The government spokesperson and Minister for Communication and Informational Technology Gokul Prasad Baskota told the weekly press briefing on Thursday that the Cabinet approved the Ministry of Industry, Commerce and Supply proposal to hike the minimum support price of paddy for this season.
According to him, the minimum support price of common paddy has been hiked to Rs26.73 per kg this year, from Rs24.60 per kg last year. Similarly, the minimum support price for ‘mota dhan’ has been set at Rs25.32 per kg, up from Rs23.31 last year.
The floor price is the lowest price that can be charged for a commodity.

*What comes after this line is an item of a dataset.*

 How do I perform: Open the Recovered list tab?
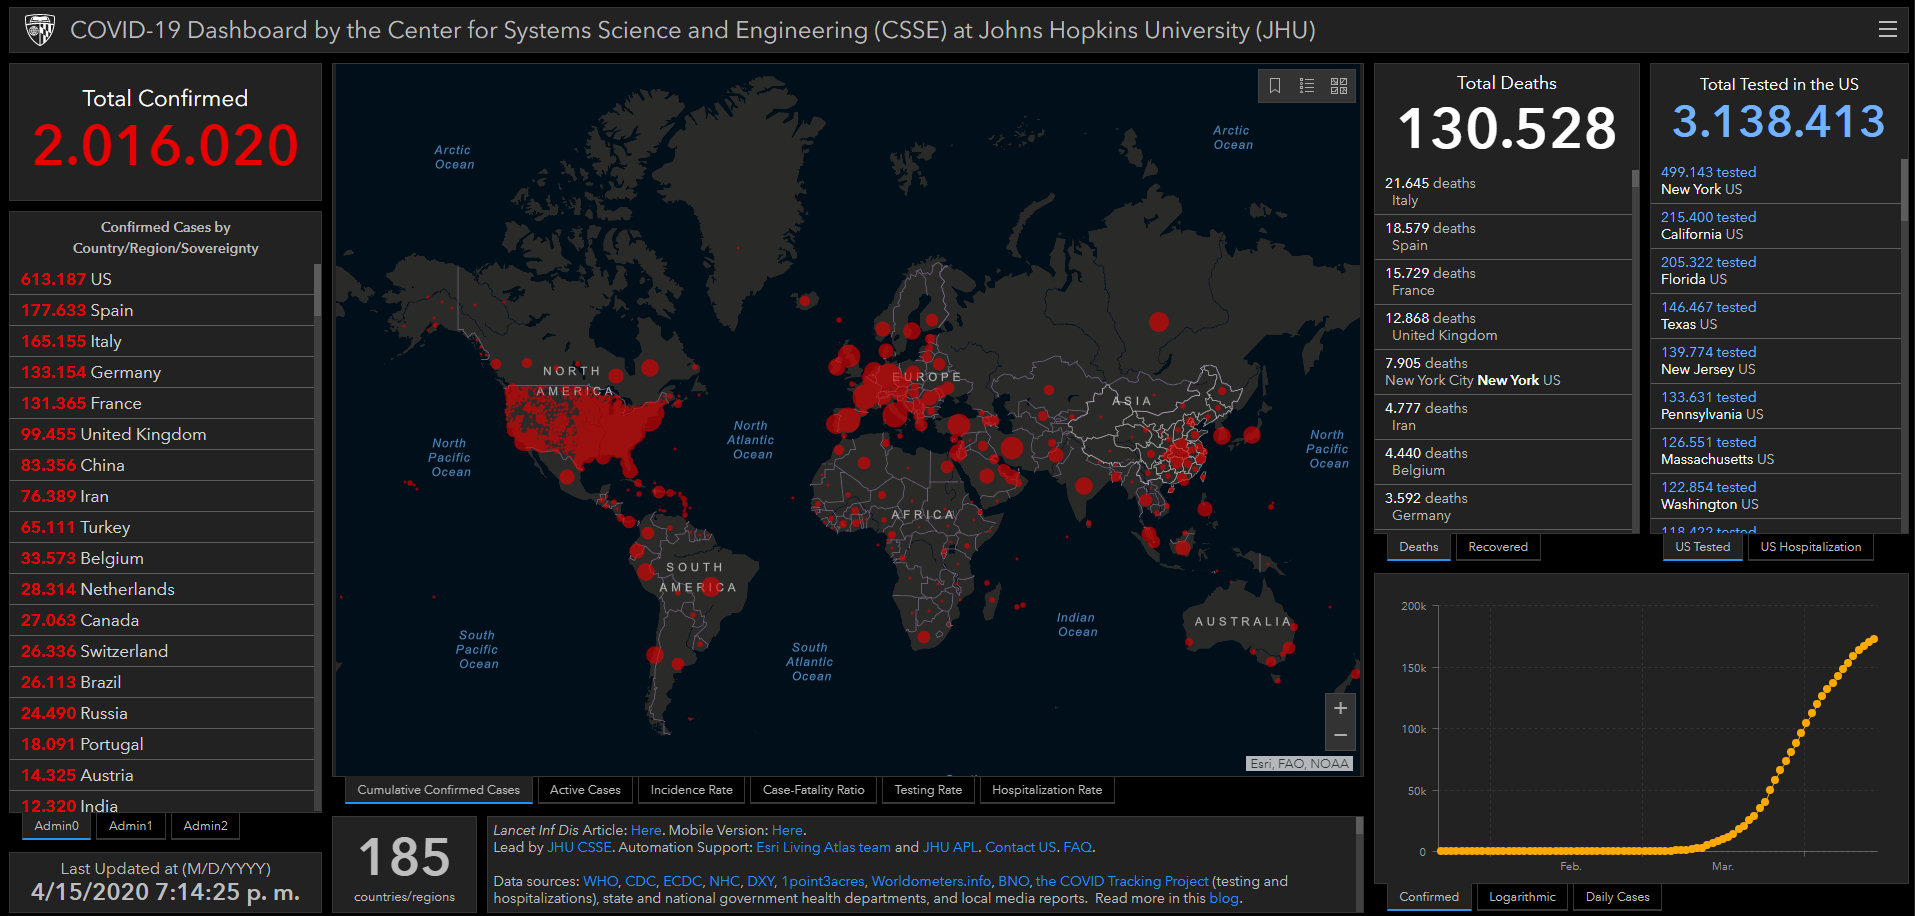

The minimum support price is a measure taken by the government to protect farmers against sudden slumps in the market price. It is what the government will pay farmers for their crops when there are no other buyers in the market.
The measure is intended to encourage farmers to grow crops. The price is computed based on the cost of production, transportation charges and inflation.

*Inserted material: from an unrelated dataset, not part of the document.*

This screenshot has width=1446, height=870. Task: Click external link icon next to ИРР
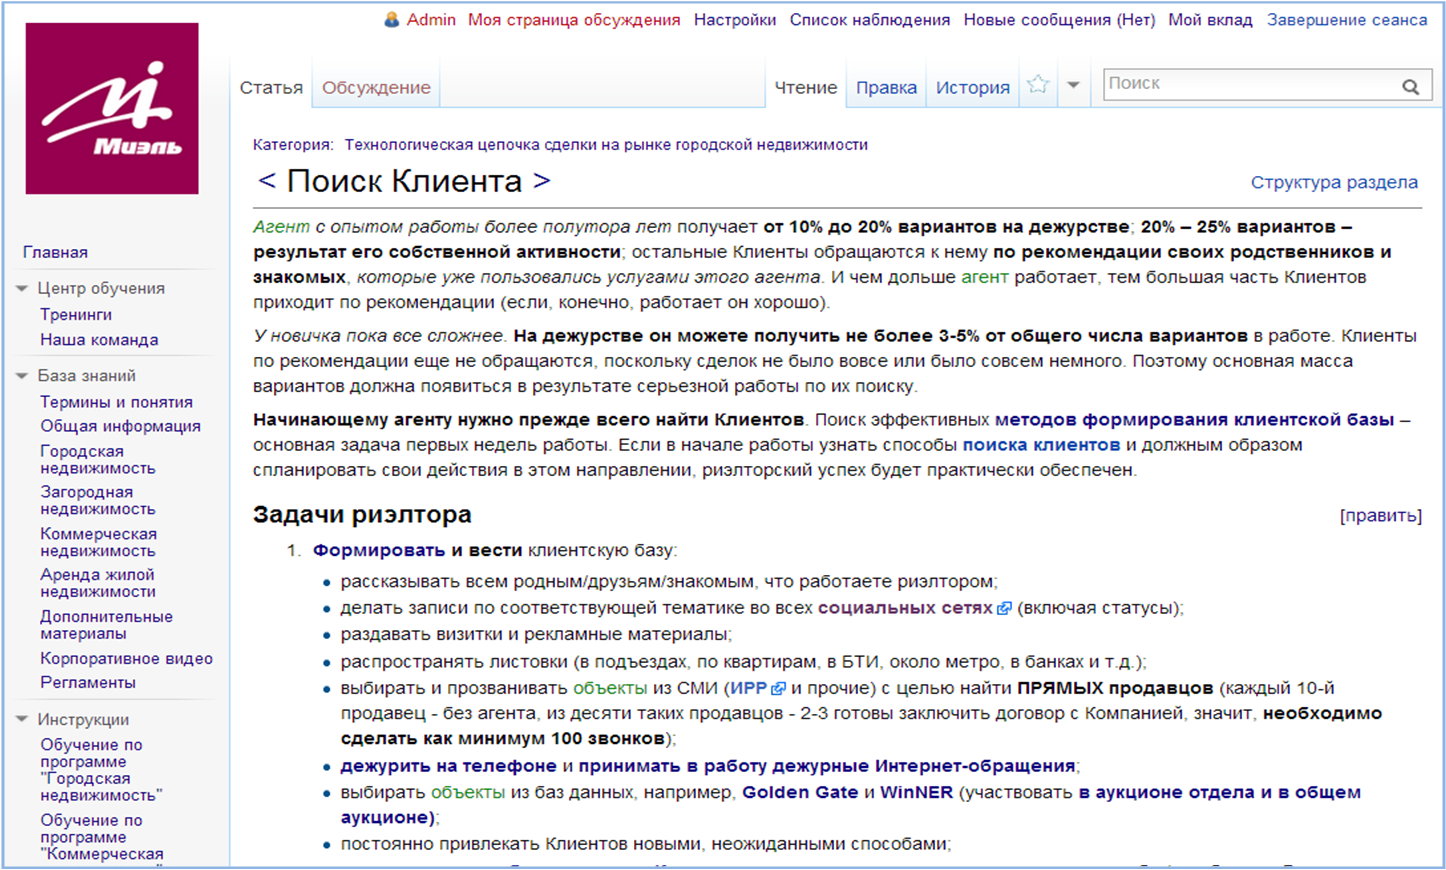pyautogui.click(x=778, y=688)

The government resumed setting the minimum support price for paddy since 2016 after suspending the practice for nearly two decades.
Normally, the government announces the minimum support price for paddy in time for farmers to make their production plans before the beginning of the planting season. The support price fixed by the government means that farmers will get a reasonable price for their harvest even if there is a huge drop in prices.
In case the market price of paddy drops below the base rate fixed by the government, it is obliged to purchase it from farmers at the support price.
Last year, the government had fixed the minimum support price of paddy in the last week of July. This year, it is overdue by almost three months, and some farmers have already started to harvest their crops.
The government projected a fall in paddy output this year due to a late and ‘below normal’ monsoon and a critical shortage of chemical fertilisers caused by delays in imports during the peak season.
Nepal’s paddy harvest hit a record high of 5.61 million tonnes in 2018-19, with all-time high productivity of 3.8 tonnes per hectare. Nepali farmers produced 5.23 million tonnes of paddy in 2017-18 and 5.3 million tonnes in 2016-17. In 2015-16, paddy output was recorded at 4.3 million tonnes.
The agriculture sector contributes 27 percent to the country’s gross domestic product, while the contribution of paddy alone stands at 6 percent.